Quickshield is an incubator for innovative workshops and a cloud-based WAF (Web Application Firewall ). There are also some products in China, such as jiasule and July 360. This type of product is actually equivalent to the website's CDN, and all traffic is forwarded through it. However, these services often fail to meet the standard CDN service standards. I have tried jiasule, but actually, it is better to visit our site directly. Besides the CDN acceleration function, another function can hide the actual IP address of the website.

Traditional access:User Access domain name --> resolution IP --> access target host

However, access to CDN is much more troublesome. The simplest mode is as follows:User Access domain name --> CDN forwarding --> real IP --> Target Host. Obviously, the real IP address is protected. In fact, this is only the simplest. In actual use, CDN Forwarding is based on multi-level forwarding, and the fastest node is found to make actual access faster.

Therefore, the cloud Waf actually makes an article in The CDN forwarding process. The rules we use in traditional tests are very weak, and we have bypassed the idea on the Internet. This type of article only adds some characters to the existing rules, thus bypassing these steps. Therefore, if we really want to bypass it, we need to find his real IP address. Then we use the hosts file to forcibly resolve the domain name, and XX Bao will be wiped out. So how to find the real IP address?

Search for real IP addresses

(In this process, I combined the content on wooyun and other websites, and some of my summary, the success rate is still very high)

1. Search for second-level domain names. Generally, many websites of some second-level domain names do not provide CDN services because of the huge CDN traffic fee or the reasons such as content confidentiality. For example, bbs. blog. oa. mail. Through these subdomain names, you can quickly obtain the real IP address.

2. Find some web pages of webmaster tools through the search engine, and record the IP addresses when they do not have CDN. It is likely to be a real address. Is there this lascivious http://webscan.360.cn/index/checkwebsite? Url =

3. ping the root domain name directly. Many websites allow the root domain name to flow freely. Therefore, this method works very well.

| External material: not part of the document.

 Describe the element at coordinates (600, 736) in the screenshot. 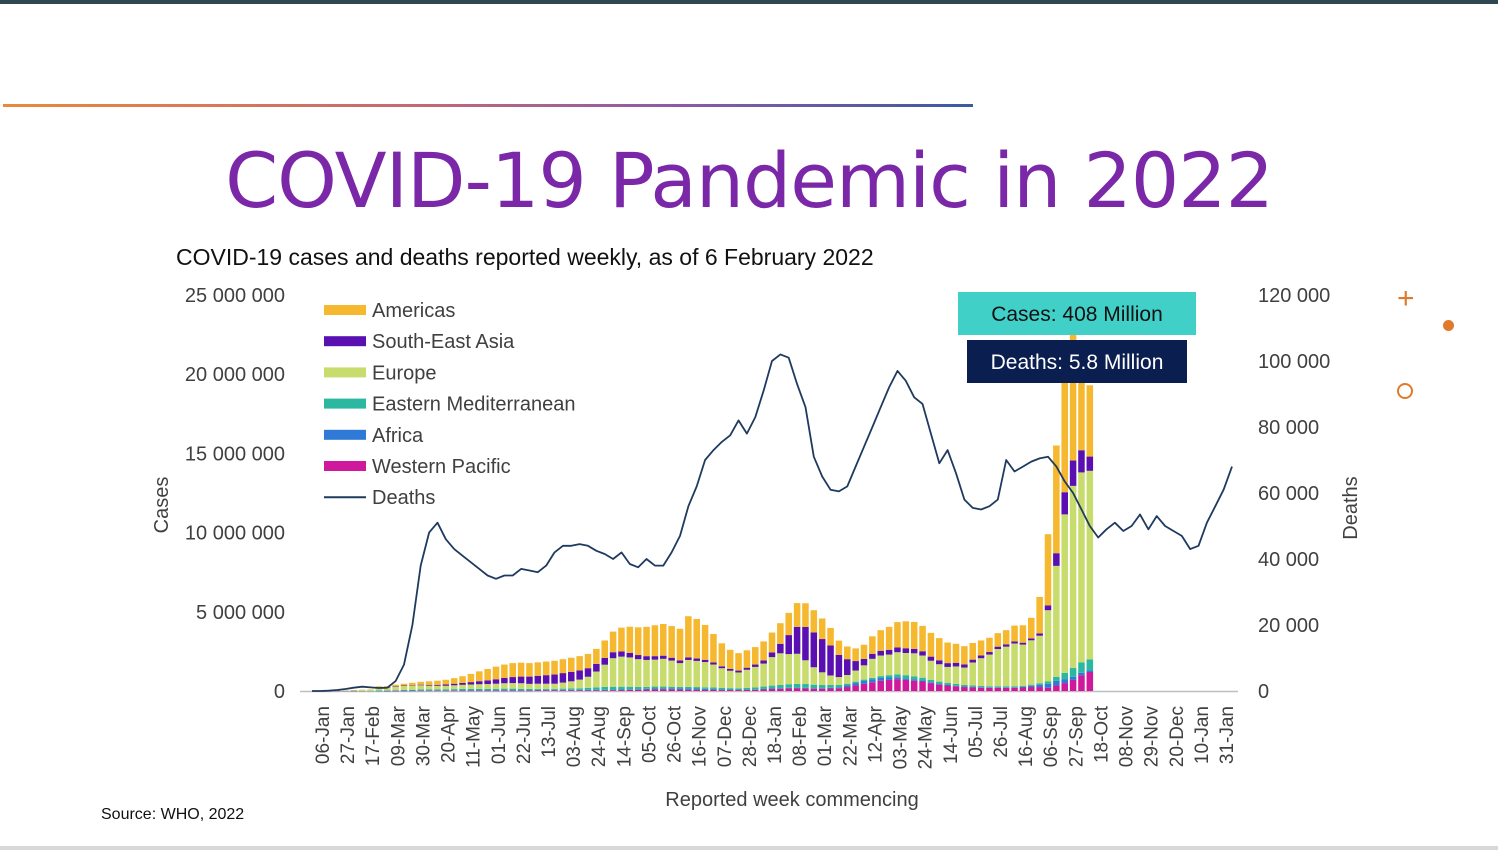

I see `x-tick-label: 24-Aug` at that location. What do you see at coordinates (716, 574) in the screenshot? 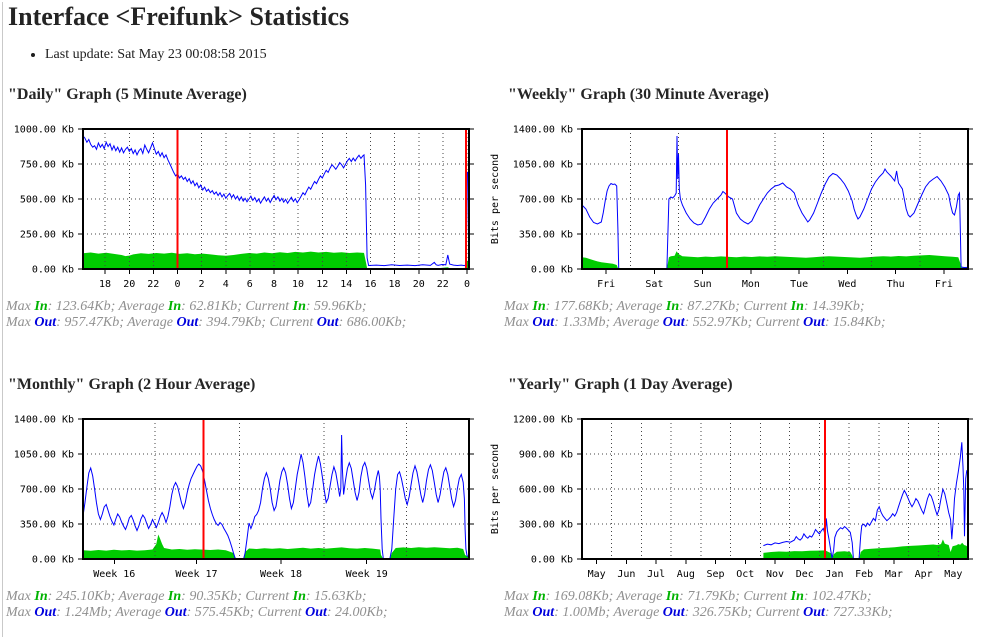
I see `x-axis-tick-label: Sep` at bounding box center [716, 574].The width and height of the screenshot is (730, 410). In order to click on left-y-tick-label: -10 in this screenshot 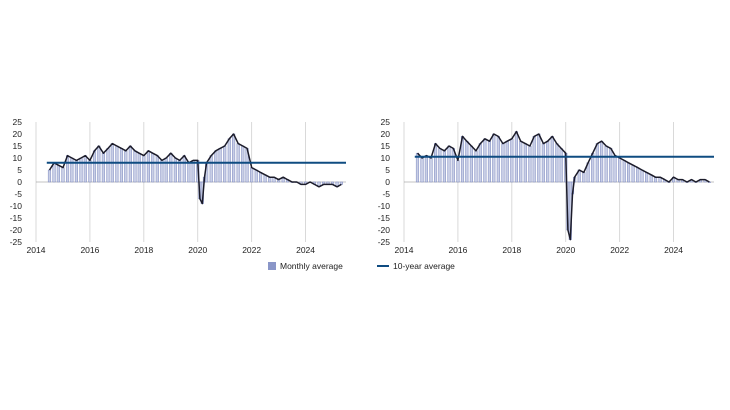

4. Find the phpinfo file and use wwwscan. If the dictionary is powerful, you can find the phpinfo file. This file is available on many websites. But you cannot scan it.

5. lustful email: many websites send emails to you during registration. At this time, we can view the source code of the email and find the real IP address.

6. When foreign DNS nslookup is used, some websites only provide CDN services for Chinese users. Therefore, when we access these websites abroad, CDN will automatically return to the source and find the real IP address.

7. Lie to the IP address.

Note that the modified hosts may not take effect on the spot because of the cache. So clear the dns cache, ipconfig/flushdns under cmd.